ДМБ-2010
Шрифт:
– Он меня поцеловал и ушел по склонам гор...
Я продолжаю:
– На уступы серых скал все гляжу я с этих пор...15
За временем не слежу. Полностью сосредоточился на ходьбе и радуюсь только, что иду вниз, а не вверх...
Идем вроде тихо, а спустились еще метров на шестьсот. Сквозь клочья тумана виден типичный рериховский пейзаж - бледно-фиолетовое небо, ярко-синие заснеженные горы. Но теперь уже все это выше нас. Кажется, вышли.

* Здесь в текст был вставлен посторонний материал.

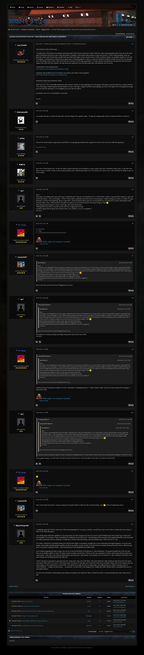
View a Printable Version (17, 630)
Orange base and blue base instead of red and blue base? (37, 611)
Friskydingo (122, 607)
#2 (132, 111)
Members (50, 7)
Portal (21, 7)
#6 (132, 223)
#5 (132, 189)
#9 (132, 349)
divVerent (121, 602)
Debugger (89, 616)
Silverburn (89, 625)
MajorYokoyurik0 (22, 526)
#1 (132, 44)
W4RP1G (22, 165)
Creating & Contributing (27, 29)
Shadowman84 (22, 112)
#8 (132, 298)
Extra (77, 7)
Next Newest (129, 586)
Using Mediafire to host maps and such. (32, 625)
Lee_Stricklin (22, 45)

До машины мы дошли только поздно ночью. Втаскиваю свою ношу в салон, успеваю в последнем проблеске откинуть сиденья и закрыть двери и засыпаю
Через пару часов я начинаю задыхаться, температура поднимается, наверное, до сорока. Знобит со страшной силой. Я ничего не помню и не понимаю. Кто эта девушка, которая считает мне пульс, смазывает чем-то прохладным лицо и делает какие-то уколы? Где я, почему так тесно?
Просыпаюсь в середине дня. Живой. В секунду все вспомнил. Лицо все стянуто - видимо, сильный ожог ультрафиолетом. Руки-ноги вроде в порядке. На мне серый ангоровый свитер размера на три меньше моего...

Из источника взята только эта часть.